The present invention relates to ball grid array type semiconductor packages, and more particularly to the design of a trace layout to isolate electrical noise between two adjacent sets of signals in a 2-layer PBGA substrate.
Integrated circuits are typically packaged before they are used with other components as part of a larger electronic system. Ball grid array (BGA) packages are constructed with die mounted on a substrate with bond pads on the die connected to conductive lines or traces on the surface substrate. An array of solder balls mounted on the bottom of the substrate are used to attach the package to a PC board or motherboard, as opposed to molded plastic packages that use lead frames on the outer edges of the package substrate to attach the package to the PC board.
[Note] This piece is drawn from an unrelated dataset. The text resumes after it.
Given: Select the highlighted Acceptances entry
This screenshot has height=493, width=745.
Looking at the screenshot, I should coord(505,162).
A plastic ball grid array (PBGA) is a wire bond package having a 2-layer organic substrate and solder balls. FIG. 1A is a cross sectional view showing the layer stack-up of a typical 2-layer BGA substrate. The package 10 includes a substrate 12, and a die 14 coupled to signal traces 16 on the top surface of the substrate via wire bonds 22. The substrate 12 typically comprises Bismaleimidie Trizine (BT) or the like. Signal traces 16 on the top layer of the substrate 12 are connected on the bottom of the substrate 12 through vias 18.
Although 2-layer PBGA substrates 12 offer a low cost packaging solution, 2-layer PBGA substrates 12 suffer from electrical noise between adjacent sets of signals and coupling interference.
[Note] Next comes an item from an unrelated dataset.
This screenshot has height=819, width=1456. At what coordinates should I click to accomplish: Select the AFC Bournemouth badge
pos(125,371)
In order to minimize the electrical noise and the coupling interference, the normal option is to use a more costly enhanced plastic ball grid array (EPBGA). An EPBGA is a wire bond package that uses 4-layer organic substrate for better electrical and thermal performance.
A FIG. 1B is a cross sectional view showing the layer stack-up of a typical 4-layer substrate. Layer 1 of the substrate 52 is a top signal layer 54, layer 2 is a ground plane (Vss) 56, layer 3 is a power plane (Vdd) 58, and layer 4 is a bottom signal layer 60. Signal traces are typically patterned on both the top and bottom signal layers 54 and 60, which are connected to the solder bumps 62 through vias 64. The thicker substrate 52 and the two extra planes 56 and 58 between the top and bottom layers 54 and 60 help reduce noise. However, a 4-layer EPBGA cost 20-30% more than a 2-layer PBGA of a similar design.
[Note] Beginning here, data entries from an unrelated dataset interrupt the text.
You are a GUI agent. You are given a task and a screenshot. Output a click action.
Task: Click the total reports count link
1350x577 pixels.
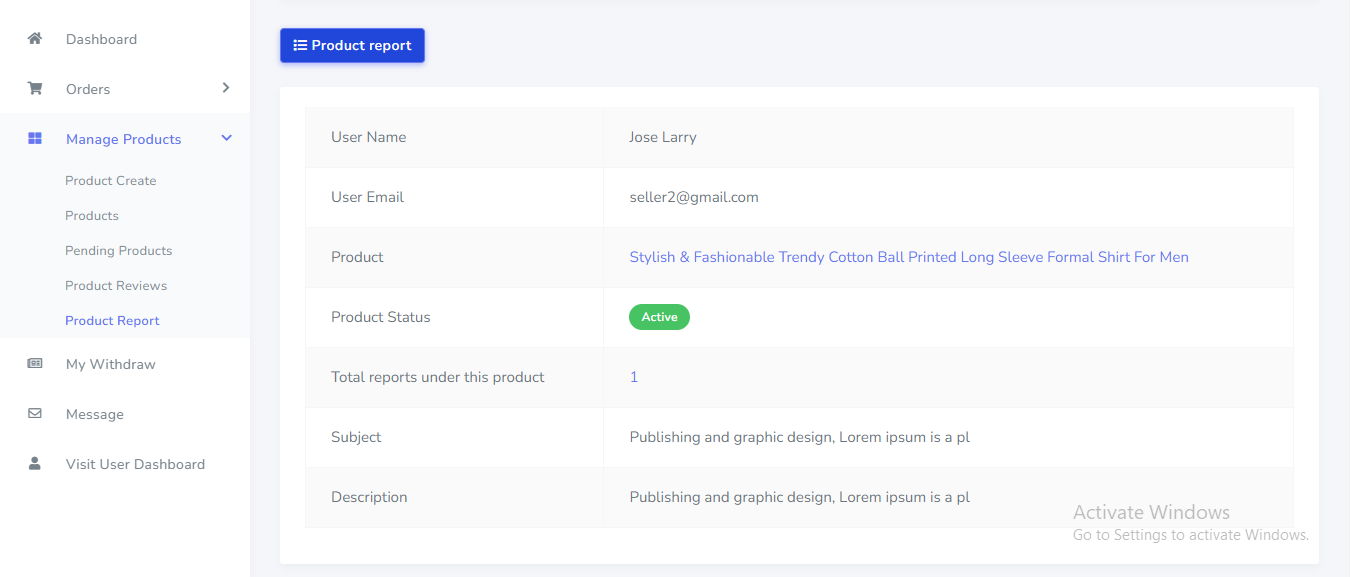[634, 377]
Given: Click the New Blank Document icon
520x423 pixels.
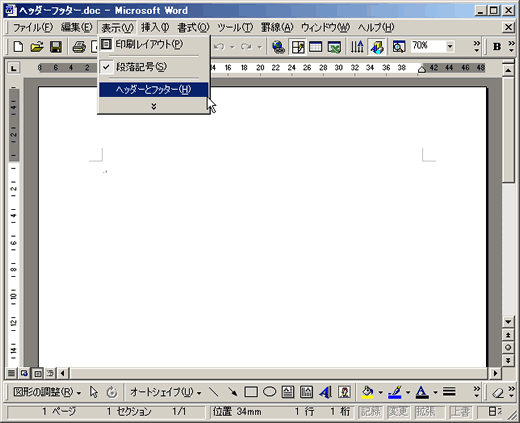Looking at the screenshot, I should point(18,47).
Accordingly, what is needed a method for fabricating a semiconductor package to reduce electrical noise between adjacent signals in a 2-layer PBGA without adding additional layers. The present invention addresses such a need.
The present invention provides a method for fabricating a semiconductor package to reduce electrical noise. The semiconductor package uses a 2-layer substrate that includes an array of solder balls on the bottom. The method includes patterning signal traces on a top layer of the substrate and identifying groups of signal traces to isolate. According to the present invention, a grounded isolation trace is then patterned adjacent to one of the groups of traces to isolate the signal traces, thereby providing noise shielding. In a preferred embodiment, the grounded isolation trace is provided with multiple vias, rather than only one. In a further aspect of the present invention a row of solder balls is connected together and to ground to create a bottom-layer isolating ground trace to further reduce noise. The bottom-layer isolating ground trace may be connected to the top-layer isolating ground trace using a via.
According to the system and method disclosed herein, the present invention effectively isolates noise between adjacent signals without adding additional layers and at low cost.